Nils Peters, managing director of BZEE, a training school for wind technicians, estimates that Germany needs about 600 additional service technicians today. Adding the 22 GW of onshore and 10 GW of offshore capacity projected by the German Wind Energy Association through 2020, means that there could be a serious shortage of workers to keep a wind-heavy electricity mix reliable and profitable.
Every six months, 15 students from technical colleges around Germany come to the BZEE site at Husum, in northern Germany, for a set of intensive courses that give them the skills necessary to engage the front lines of the renewable energy revolution. These technicians will work throughout Europe, helping keep the turbines spinning in Germany as well as nearby countries like France and the UK.
‘If we look at the growing demand for wind in Germany and around the world, we will face an even greater shortfall of service technicians if we don’t focus on training them today. These jobs are becoming more and more important,’ said Peters. These skilled workers are important not just because they’ll help keep the lights on; they will ensure that Germany retains its role as a technical leader in renewable energy.’
Trainers from all over the world come to learn from the German experience and take that knowledge back to their home countries.
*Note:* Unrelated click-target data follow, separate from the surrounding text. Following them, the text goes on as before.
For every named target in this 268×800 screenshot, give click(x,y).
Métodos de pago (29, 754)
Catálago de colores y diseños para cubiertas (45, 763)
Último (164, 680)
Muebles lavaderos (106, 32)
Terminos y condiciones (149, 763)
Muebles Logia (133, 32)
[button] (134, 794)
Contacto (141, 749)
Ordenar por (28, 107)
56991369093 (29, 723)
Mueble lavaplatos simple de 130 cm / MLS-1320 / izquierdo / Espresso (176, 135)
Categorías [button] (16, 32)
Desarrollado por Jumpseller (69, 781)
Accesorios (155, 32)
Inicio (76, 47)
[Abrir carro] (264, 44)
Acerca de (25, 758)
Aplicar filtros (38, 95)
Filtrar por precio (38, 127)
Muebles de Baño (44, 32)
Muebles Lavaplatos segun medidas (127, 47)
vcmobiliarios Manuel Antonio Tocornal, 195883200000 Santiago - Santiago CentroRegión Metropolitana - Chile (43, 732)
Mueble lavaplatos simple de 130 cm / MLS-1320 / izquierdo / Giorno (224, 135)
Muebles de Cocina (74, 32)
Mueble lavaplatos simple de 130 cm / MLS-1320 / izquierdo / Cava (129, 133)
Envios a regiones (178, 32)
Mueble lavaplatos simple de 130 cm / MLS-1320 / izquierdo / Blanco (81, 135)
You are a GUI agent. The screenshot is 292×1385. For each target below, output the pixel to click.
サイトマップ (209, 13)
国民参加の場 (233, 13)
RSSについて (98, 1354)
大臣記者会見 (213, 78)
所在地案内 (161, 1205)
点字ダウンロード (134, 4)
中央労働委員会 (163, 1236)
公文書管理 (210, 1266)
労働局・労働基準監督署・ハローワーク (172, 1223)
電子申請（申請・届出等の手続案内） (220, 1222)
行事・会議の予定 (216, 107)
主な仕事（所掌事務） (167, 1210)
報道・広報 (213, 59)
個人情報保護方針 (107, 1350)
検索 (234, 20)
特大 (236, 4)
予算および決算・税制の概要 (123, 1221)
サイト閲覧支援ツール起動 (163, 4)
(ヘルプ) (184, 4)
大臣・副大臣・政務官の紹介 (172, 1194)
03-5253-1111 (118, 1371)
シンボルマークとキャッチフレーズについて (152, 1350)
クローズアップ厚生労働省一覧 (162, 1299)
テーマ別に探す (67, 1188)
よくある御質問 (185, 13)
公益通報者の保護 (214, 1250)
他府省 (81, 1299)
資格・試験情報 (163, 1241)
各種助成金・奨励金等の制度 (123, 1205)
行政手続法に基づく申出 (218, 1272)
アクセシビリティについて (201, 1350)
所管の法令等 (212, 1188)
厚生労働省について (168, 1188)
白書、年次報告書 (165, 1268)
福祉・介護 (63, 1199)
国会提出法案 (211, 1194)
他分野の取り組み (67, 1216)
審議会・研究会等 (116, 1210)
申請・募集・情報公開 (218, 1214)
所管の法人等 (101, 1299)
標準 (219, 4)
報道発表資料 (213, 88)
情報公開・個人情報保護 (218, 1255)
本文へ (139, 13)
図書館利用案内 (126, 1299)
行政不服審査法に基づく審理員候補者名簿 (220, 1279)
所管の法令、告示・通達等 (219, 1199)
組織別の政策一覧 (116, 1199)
Jerry White, a former tractor mechanic from the UK, is one of them.
‘A lot of what the Germans have learned can be very useful in our country,’ White said, adding: ‘The UK is perhaps where Germany was in the 1990s.’ With a UK target of installing 33 GW of offshore capacity by 2020, the installation of even half that amount will require a large increase in technicians to keep the machines running.
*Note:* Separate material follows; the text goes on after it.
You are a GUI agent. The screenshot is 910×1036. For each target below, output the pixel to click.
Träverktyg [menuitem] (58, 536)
Right now, if an onshore or offshore turbine has a problem in the UK, a technician from Germany or Denmark usually has to be called in to fix it. These workers deal with constant travel, complicated problems and high stress levels in the field. ‘We have to learn not only how to fix the machines, but how to deal with the entire process … the technician who works on a turbine has to be a particular kind of animal,’ said White.
Working long hours in cramped, high-up places that are often far away from home may not sound particularly appealing. But that hasn’t slowed the surge in demand for training programmes like BZEE’s. By the start of 2009 the global wind industry passed the 120 GW capacity mark. If growth rates continue as expected, there could be as much as 500 GW of wind capacity installed around the world by 2020. That’s a lot of secure, high-paying jobs.
Andy Dibling, an instructor from Canada’s Prince Edward Island, knows how important those jobs are for local economies. Built on farming, fishing and tourism – all industries that have taken a big hit as the financial crisis has rippled through the global economy – an aggressive focus on wind energy could reverse some of the economic problems the province has faced, says Dibling. ‘We need these jobs. We have the ability to make wind an economic driver within the province and also to use it as an export resource,’ he says.
Although Prince Edward Island currently has 50 MW of installed wind capacity, the province is looking to install 500 MW by 2013. With a peak demand of only 220 MW, that additional capacity will allow electricity export to north-eastern US states. That could mean C$40 million (US$33 million) in economic activity over the next 25 years.
‘We definitely have a shortage of skilled workers to achieve those goals,’ says Dibling. ‘So we’re looking to fill some of that need. That’s why this programme is so important.’
‘Without these technicians, there wouldn’t be a wind industry,’ said Peters, concluding: ‘We’ve already done a lot with wind here in Germany. Now we are trying to spread some of that knowledge to others so that they can do the same.’